International Meeting for Autism Research (London, May 15-17, 2008): Craniofacial Dysmorphology in Autism: Embryologically-derived Measures

Craniofacial Dysmorphology in Autism: Embryologically-derived Measures

Friday, May 16, 2008
Champagne Terrace/Bordeaux (Novotel London West)
11:30 AM
C. Deutsch , Psychobiology Program, Shriver Center, Shriver Center and McLean Hospital, Harvard Medical School, Waltham, MA
A. Hunt , Shriver Center, Waltham, MA
L. Farkas , Hospital for Sick Children, Toronto, ON, Canada
Background: Several laboratories, including ours, have reported excessive craniofacial dysmorphology in autistic disorders. The presence of dysmorphology in a brain-based disorder is plausible, given the closely linked embryologic heritage of craniofacial and brain morphogenesis. Here, we adopt reliable quantitative methods to measure dysmorphology and apply embryologic principles to render these phenotypes biologically interpretable.
Objectives: We have applied these methods to the study of subjects with autism who have limited verbal abilities, comparing them to a group of typically-developing subjects.
Methods: We applied the Deutsch and Farkas dysmorphology protocol from the North American atlas Anthropometry of the Head and Face, measuring 11 subjects with autism and 22 matched typically-developing subjects. Individuals with known craniofacial syndromes were excluded from this analysis. Quantitative craniofacial measurements were conditioned on age, gender, and ethnicity, using the atlas’ extensive normative database. Our approach is to examine combinations of anomalies chosen to reflect developmental factors. Here, we report on two embryologically derived classes: mechanism of alteration (malformations, primary errors of morphogenesis; and deformations, caused by mechanical constraint), and Anlagen derivatives (embryologic primordia forming the face and head: frontonasal, maxillary, and mandibular).
Results: Malformations were excessive in autism relative to the typically-developing group (p < .05); in contrast, deformations were not overrepresented (n.s.). There was also a marked excess of frontonasal anomaly scores (p < .02) in the autism group, but not of maxillary and mandibular anomaly scores (n.s.).

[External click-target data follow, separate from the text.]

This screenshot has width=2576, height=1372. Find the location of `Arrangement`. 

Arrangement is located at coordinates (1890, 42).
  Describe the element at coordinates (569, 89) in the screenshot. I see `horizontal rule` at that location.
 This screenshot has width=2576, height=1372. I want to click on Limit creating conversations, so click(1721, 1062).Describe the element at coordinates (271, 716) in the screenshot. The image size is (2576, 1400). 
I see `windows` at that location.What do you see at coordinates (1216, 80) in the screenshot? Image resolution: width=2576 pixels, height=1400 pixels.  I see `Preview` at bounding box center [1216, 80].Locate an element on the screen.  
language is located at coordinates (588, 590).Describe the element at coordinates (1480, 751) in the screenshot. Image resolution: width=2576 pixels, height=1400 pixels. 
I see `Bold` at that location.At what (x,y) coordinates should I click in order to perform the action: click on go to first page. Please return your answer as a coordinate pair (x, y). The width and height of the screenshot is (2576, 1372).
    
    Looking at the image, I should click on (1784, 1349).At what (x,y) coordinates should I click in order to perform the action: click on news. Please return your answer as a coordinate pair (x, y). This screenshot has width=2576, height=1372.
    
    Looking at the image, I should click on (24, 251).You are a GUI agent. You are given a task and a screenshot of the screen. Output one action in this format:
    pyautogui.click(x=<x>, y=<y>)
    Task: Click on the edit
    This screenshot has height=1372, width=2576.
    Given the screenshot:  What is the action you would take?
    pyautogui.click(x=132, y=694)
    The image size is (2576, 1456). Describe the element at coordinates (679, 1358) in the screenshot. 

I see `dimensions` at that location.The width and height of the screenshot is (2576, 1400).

Conclusions: Using these objective, reliable measures, we determined that there was excessive dysmorphology in an autistic sample characterized by limited verbal abilities. There was a preponderance of malformations, as well as anomalies arising from frontonasal prominence derivatives. These findings may find application in studies of the pathogenesis of autism, potentially revealing more homogeneous subgroups with respect to etiology.